# System of linear equation question: Intersection of three equations

1. Mar 10, 2009

### zeion

1. The problem statement, all variables and given/known data

Solve the system of the linear equations and interpret your solution geometrically:
2x + y + 2z - 4 = 0 [1]
x - y - z - 2 = 0 [2]
x + 2y -6z - 12 = 0 [3]

3. The attempt at a solution

I've tried to eliminate the y variable:
[1] + [2]
3x + z - 6 = 0 [4]

[1]x(-2) + [3]
-3x -10z + 4 = 0 [5]

Now solve for z
[4] + [5]
-9z - 2 = 0
z = -2/9

Is this correct so far?
I'm not sure what to do now, do I do this whole process again and solve for another variable? Or can I sub the z into [4] or [5]?

2. Mar 10, 2009

### Staff: Mentor

Yes, substitute your z value into equations 4 and 5, to solve for x. Now you know z and x, so substitute them into any of your first 3 equations.

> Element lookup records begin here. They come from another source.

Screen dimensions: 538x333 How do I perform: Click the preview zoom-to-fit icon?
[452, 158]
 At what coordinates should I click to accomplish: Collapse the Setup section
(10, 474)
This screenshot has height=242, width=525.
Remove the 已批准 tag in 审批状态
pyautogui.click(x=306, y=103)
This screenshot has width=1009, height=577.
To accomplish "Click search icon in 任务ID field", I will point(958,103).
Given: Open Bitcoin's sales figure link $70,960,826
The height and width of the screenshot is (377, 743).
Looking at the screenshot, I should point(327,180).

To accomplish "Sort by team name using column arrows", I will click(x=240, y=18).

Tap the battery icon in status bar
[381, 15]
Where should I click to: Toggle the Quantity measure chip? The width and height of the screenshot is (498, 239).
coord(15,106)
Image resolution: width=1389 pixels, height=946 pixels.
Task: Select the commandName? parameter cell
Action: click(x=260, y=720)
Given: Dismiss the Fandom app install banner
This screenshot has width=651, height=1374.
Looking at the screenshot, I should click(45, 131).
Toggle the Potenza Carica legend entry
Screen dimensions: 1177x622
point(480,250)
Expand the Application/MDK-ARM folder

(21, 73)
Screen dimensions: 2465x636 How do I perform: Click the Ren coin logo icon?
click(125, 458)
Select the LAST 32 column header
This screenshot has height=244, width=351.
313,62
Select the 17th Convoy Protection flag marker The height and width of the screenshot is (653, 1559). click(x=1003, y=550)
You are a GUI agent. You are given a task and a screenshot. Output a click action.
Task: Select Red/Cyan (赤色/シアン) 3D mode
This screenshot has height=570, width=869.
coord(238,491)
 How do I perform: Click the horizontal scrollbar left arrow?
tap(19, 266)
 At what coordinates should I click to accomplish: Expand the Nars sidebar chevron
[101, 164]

To check, make sure that all three of your starting equations are true statements when you replace x, y, and z with the values you have found. If all three equations are satisified, you're golden.

3. Mar 10, 2009

### zeion

Sub z into [4]
3x + (-2/9) - 6 = 0
x = 56/27

Sub z into [5]
-3x -10(-2/9) + 4
x = 56/27

So x = 56/27
Now when I sub in the values x = 56/27 and z = -2/9 into [1] and [2] I get y = 8/27,
but when I sub it into [3] I get 116/27.. Did I do something wrong?

4. Mar 11, 2009

### Staff: Mentor

Yes.
That + 4 should be -4.
I get z = -10/9

5. Mar 11, 2009

### zeion

I don't really get it.

[1] x (-2) = (-2)(2x + y + z - 4) = -4x -2y -4z +16
+ [3]
-4x -2y - 4z +16 + x +2y -6z -12 = 0
-3x -10z + 4 = 0

16 - 12 = 4

6. Mar 11, 2009

### zeion

I've just tried to eliminate x first instead of y.. and I get totally different values for z -_-

7. Mar 11, 2009

### Staff: Mentor

-2 * -4 = 8, not 16

8. Mar 11, 2009

### zeion

Oh geez. I must be blind. I have the correct answer now, thanks for your help.